Für den Test durfte ich den Fiat 600e in der La Prima Variante und der Farbvariante Mare d'Italia (+900 Franken) in Empfang nehmen. Das ist die Topvariante. Sie enthält die bequemen und wunderschönen Ledersitze sowie einen elektrisch verstellbaren Fahrersitz mit Massagefunktion. Die Gesamtleistung gibt Fiat mit 115 kW (156 PS), womit er von 0 auf 100 km/h in 9 Sekunden beschleunigt. Integriert ist eine 54-kWh-Batterie, die sich maximal mit 100 kW am Schnelllader und 11 kW an einer Wallbox laden lässt. So wie ich den Fiat 600e in den letzten drei Wochen gefahren bin, sprechen wir von einem Preis von 45'090 Franken.

Eignet sich der Fiat 600e für Familien?

Der Fiat 600e erinnert mich bei der Optik an den kleinen Bruder, der Fiat 500e, und dem kompakten SUV Fiat 500X. Der Fiat 600e ist quasi ein Mix aus beiden Fahrzeugen.
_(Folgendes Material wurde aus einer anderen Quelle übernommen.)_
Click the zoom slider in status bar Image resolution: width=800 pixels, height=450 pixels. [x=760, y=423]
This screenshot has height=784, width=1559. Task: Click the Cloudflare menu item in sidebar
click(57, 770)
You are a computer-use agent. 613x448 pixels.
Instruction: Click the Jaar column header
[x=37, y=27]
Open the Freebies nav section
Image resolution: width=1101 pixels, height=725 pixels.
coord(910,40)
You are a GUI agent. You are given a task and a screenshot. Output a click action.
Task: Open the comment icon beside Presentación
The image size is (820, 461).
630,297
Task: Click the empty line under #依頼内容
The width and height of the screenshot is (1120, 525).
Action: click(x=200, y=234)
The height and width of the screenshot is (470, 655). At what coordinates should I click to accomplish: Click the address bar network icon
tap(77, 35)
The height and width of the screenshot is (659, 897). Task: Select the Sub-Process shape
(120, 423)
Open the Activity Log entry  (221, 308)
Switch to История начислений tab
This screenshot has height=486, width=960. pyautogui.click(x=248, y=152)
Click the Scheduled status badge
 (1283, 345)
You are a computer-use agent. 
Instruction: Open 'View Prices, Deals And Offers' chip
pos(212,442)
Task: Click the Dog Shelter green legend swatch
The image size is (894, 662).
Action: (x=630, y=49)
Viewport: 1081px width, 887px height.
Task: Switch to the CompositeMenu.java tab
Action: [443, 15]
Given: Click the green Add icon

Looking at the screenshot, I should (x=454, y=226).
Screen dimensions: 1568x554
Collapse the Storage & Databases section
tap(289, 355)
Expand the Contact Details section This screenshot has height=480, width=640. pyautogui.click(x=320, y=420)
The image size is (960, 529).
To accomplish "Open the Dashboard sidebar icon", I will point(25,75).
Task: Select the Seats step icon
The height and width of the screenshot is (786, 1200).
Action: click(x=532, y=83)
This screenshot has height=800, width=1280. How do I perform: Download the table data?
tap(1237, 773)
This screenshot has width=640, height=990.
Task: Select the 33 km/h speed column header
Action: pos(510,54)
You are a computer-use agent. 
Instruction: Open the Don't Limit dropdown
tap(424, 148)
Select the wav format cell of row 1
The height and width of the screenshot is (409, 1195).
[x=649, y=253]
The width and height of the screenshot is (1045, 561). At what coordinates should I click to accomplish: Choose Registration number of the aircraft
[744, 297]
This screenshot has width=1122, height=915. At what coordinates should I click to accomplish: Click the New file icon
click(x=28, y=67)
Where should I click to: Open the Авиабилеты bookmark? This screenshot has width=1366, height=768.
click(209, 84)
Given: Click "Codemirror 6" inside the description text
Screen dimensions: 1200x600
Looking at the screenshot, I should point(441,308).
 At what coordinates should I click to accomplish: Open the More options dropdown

Mit einer Länge von 4,17 Metern gehört er zu den kleinen SUVs und konkurriert in diesem Segment etwa mit dem Volvo EX30 oder Jeep Avenger. Letzterer basiert übrigens auf derselben Plattform, wie der Fiat 600e. Keine Überraschung, schliesslich gehören beide Unternehmen zum Stellantis Konzern.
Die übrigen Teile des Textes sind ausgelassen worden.